I’ve chosen Old Lady Dodt as my muse, my Clio, for this series of pieces for a particular reason, and not just because it allows me to make a deliriously goofy play on words as the title. John Dodt belongs, as the old General keeps saying in The Rules of the Game, “to a vanishing race” people like him, who can not only tell stories, a dying art, that of the raconteur, but who have stories told about them, are rarer than ever. That I didn’t like John Dodt when I first met him...I was in high school at the time and simply full of myself as one naturally is, and yes, children, there were cavemen battling it out with dinosaurs right outside the door. When I ran into him again, formally, it was laterat a City Council hearing before a vote on whether to continue to allow Mardi Gras parades in the French Quarter; he was, of course, against it. I was for it. (I’m of two minds on the subject these days, but I think the opponents of the parades were more prescient than those of us in favor realized.)

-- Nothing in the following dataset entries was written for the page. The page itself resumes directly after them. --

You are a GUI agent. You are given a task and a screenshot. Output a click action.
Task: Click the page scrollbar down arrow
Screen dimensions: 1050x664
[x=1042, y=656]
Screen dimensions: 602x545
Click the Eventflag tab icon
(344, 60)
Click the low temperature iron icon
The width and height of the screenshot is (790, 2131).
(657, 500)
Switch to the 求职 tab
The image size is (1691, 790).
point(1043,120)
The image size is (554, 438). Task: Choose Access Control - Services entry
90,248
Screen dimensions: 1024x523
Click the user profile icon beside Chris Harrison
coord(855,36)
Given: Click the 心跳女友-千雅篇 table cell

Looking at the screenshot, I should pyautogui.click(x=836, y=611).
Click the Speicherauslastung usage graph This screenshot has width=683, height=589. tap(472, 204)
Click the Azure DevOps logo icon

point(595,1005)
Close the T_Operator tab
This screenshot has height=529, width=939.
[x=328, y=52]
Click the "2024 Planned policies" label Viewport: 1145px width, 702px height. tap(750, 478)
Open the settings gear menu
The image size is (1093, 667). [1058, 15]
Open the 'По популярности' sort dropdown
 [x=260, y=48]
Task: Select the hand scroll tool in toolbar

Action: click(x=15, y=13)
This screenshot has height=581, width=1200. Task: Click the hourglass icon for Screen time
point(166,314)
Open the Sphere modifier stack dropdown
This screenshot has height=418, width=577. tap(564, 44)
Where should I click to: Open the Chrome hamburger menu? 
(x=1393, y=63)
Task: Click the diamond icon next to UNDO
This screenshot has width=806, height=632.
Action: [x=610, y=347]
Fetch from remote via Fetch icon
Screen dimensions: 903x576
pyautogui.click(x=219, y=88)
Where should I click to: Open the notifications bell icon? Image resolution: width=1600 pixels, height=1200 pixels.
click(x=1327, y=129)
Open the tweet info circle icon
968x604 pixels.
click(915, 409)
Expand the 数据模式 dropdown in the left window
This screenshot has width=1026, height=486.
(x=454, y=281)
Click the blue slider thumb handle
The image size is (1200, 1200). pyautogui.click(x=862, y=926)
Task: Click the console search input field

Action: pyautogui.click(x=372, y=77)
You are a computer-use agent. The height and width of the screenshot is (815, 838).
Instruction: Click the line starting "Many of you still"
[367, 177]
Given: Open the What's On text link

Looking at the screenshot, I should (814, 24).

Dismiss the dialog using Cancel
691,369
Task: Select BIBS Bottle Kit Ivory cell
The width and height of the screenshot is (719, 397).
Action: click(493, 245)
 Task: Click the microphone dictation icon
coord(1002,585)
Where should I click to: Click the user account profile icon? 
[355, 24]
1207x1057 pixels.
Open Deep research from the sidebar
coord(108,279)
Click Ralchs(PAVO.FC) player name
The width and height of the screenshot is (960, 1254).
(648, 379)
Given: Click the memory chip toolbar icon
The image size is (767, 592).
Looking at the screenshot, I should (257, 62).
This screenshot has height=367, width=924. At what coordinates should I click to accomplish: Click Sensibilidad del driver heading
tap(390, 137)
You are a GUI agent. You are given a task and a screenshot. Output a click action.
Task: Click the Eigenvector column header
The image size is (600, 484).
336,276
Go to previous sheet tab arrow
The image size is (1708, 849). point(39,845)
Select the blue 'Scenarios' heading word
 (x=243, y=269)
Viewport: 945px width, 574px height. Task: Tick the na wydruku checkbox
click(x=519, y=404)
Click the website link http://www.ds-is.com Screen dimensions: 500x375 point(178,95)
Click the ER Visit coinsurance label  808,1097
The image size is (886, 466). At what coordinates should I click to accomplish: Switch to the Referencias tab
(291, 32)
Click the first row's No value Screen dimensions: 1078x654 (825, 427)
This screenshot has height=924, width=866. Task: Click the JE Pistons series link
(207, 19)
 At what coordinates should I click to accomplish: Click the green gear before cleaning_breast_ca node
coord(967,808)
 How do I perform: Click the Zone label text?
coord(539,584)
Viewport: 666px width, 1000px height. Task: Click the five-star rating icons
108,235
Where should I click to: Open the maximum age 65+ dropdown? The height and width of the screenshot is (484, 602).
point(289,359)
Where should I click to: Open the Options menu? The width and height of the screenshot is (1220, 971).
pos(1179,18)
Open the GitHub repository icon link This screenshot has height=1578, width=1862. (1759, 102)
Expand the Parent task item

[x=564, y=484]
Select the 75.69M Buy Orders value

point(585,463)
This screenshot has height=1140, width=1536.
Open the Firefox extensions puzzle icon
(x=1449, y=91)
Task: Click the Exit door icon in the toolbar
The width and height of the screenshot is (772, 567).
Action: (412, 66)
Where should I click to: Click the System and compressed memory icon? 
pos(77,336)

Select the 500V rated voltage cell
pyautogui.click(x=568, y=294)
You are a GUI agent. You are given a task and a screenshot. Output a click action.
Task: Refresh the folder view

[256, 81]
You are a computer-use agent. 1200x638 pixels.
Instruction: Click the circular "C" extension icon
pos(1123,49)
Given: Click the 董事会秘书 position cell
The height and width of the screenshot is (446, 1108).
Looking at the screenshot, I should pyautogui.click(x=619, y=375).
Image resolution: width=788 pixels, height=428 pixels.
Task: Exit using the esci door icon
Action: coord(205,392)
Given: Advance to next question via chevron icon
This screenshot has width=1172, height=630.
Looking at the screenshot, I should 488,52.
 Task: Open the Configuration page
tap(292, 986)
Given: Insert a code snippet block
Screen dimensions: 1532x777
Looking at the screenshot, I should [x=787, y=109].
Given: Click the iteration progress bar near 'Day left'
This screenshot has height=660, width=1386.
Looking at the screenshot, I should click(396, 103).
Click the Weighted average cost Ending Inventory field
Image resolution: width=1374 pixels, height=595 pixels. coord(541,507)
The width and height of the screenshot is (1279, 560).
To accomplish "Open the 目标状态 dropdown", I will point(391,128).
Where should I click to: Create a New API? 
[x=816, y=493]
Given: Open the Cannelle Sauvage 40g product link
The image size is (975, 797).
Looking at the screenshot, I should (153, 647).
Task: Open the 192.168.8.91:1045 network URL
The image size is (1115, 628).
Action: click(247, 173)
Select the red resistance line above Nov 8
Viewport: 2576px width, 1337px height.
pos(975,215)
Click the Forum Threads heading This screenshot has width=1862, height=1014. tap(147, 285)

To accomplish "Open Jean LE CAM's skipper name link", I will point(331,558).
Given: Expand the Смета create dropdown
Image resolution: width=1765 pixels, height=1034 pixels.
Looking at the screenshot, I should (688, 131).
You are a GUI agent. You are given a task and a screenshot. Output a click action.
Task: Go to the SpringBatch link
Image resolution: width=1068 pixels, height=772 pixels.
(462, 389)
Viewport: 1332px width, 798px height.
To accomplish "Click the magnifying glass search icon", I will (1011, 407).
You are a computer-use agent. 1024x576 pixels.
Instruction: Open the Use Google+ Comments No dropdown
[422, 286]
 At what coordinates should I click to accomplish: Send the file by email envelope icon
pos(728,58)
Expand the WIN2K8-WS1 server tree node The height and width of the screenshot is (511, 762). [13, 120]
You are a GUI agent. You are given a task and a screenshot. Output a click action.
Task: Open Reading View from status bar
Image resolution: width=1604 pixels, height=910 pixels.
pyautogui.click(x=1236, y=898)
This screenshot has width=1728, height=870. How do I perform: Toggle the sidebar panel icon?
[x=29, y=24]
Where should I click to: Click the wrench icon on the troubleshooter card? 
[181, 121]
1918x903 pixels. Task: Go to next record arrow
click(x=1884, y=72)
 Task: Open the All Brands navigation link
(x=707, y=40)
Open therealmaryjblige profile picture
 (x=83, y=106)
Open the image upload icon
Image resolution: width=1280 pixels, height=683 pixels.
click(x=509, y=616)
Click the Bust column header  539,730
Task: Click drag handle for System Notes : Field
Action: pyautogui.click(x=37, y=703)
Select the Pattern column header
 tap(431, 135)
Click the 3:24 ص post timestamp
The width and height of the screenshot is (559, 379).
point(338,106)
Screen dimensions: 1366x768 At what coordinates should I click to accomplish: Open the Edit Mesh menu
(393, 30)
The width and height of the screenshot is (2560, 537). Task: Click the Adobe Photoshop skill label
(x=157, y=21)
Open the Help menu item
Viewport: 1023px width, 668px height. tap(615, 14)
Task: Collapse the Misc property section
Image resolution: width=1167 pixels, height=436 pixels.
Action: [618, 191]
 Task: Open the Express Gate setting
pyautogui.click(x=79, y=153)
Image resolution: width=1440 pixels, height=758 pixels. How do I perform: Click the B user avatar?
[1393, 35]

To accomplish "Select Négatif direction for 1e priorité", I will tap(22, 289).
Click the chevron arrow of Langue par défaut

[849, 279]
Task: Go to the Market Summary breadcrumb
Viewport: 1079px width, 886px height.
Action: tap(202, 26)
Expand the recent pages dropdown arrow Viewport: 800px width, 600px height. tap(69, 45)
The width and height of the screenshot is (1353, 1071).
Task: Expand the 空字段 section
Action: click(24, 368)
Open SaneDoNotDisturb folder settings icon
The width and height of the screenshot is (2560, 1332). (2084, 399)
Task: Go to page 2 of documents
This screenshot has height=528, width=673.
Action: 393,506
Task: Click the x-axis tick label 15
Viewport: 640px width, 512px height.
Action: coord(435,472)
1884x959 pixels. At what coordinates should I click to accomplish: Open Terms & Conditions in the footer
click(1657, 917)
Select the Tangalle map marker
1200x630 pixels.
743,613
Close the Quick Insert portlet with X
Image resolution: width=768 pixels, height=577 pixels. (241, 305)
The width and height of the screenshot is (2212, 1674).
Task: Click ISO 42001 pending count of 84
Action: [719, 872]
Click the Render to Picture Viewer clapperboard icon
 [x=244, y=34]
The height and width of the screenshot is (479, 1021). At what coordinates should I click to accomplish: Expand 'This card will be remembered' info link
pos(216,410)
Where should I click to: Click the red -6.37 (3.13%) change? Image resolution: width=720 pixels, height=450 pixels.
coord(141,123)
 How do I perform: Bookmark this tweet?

Eventually we made friends, and he never tired of telling me, in no uncertain terms, “I can’t understand a goddam f---in’ thing you write!” with a look on his face as he said this that indicated that he very well understood every comma and semicolon. When he left us for the North Shore, I understand he was working at Petunias, having as they say in three-decker Victorian novels, come down in the world; John Dodt is living proof that you can lose all your money and still be glamorous. (His unforgettable crash at the Petronius Queens Reunion Ball was yet more proof of glamour; completely hootched, he came out in hoop skirt and tumbled, falling onto his back. He had no drawers on. And he didn’t get up since he’d broken a few bones and the audience was flashed by Old Lady Dodt for some time until someone had the presence of mind to investigate the peculiar variation on poppin’ the gator that was being performed by this horizontal and hoopskirted belle.)

Yeah, I know what you young children are saying, but Mr. Dodt was not your garden variety Bitter Old Queen. Certainly, like most of us who grew up back in those geological mists, he had a far more interesting life than anyone under thirty can have these days unless they try very, very hard. He also remembered everything, names, dates, places, circumferences, longitudes and latitudes if necessary. When my friend Carol Flake was writing her book on Carnival a few years ago, she asked me during one bibulous session at the Napoleon House who she ought to interview about the Gay Krewes.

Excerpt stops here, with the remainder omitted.